March 10, 2005

Losing the antidote

Historian Victor Davis Hanson contemplates the state of agrarian life in America with trepidation.

America was created by rural people. Perhaps 95 percent of its citizens were farmers when Thomas Jefferson wrote the Declaration of Independence. Now, despite all the talk of a "rural renaissance," fewer than 1 percent are -- even as we are awash in food and next year will become a net food importer for the first time in our history.

Industrialization, mechanization and suburbanization did away with the agrarian culture of the traditional family farm. The latest "-zation" comes as globalization. Almost every acre of our farmland -- because of instant communications, easy transportation and free trade -- is in competition with its counterpart abroad.

So here we are in 2005 with most traditional farmers gone and our cropland either vertically integrated or subsidized by commuting part-timers. Are there any dangers in our post-modern agriculture?

...

[T]here is an insidious cultural cost to the end of agrarianism that we hardly appreciate. The family on its own land, using craft to work with nature, was a model practical steward of the environment.

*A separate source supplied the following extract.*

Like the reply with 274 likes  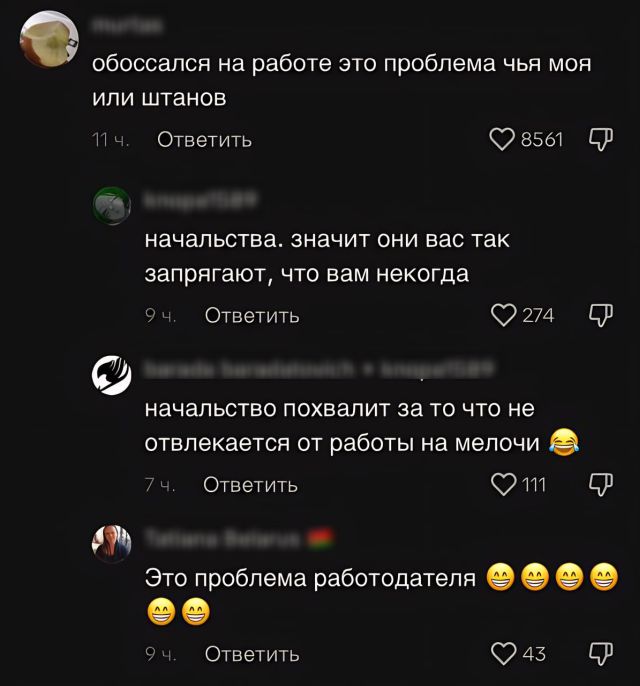pyautogui.click(x=504, y=315)
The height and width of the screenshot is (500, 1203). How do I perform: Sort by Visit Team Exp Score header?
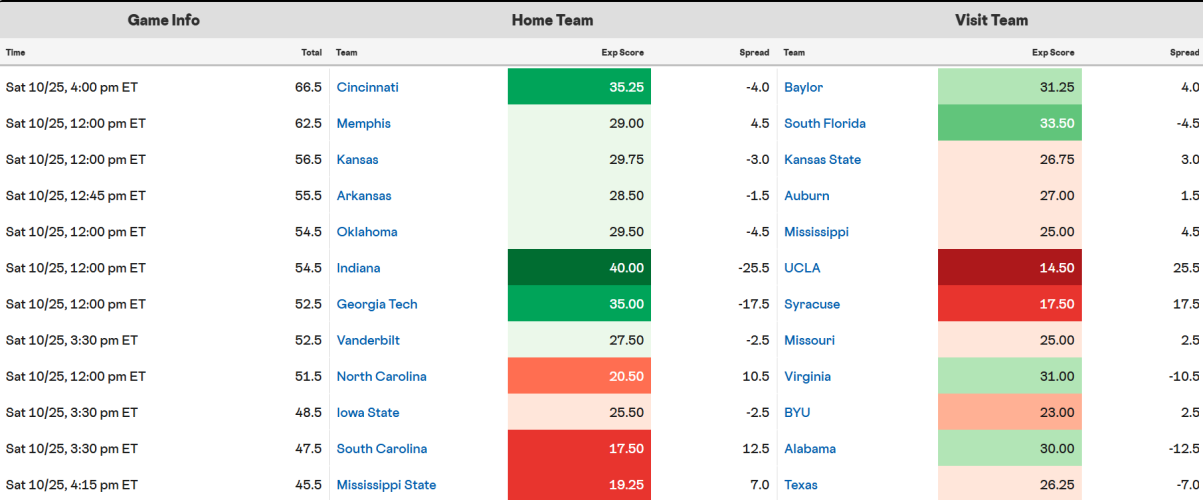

Anyone who loses a crop to rain or hail hours before harvest can offer a needed tragic perspective to an increasingly therapeutic society. Public shame, not easy private guilt, was the agrarians' benchmark -- and why not, when they were rooted for life among wide-eyed neighbors?

Words meant little if not backed by action -- as if anyone cared to listen to grand talk of profits to come from an orchard never quite planted. In short, sober American farmers were a calming antidote to almost everything that makes us uneasy with popular culture, from gangsta rap and Martha Stewart to Enron and the hyped trial of Scott Peterson.

No, we will not starve without these crusty farmers, but we will sure miss them.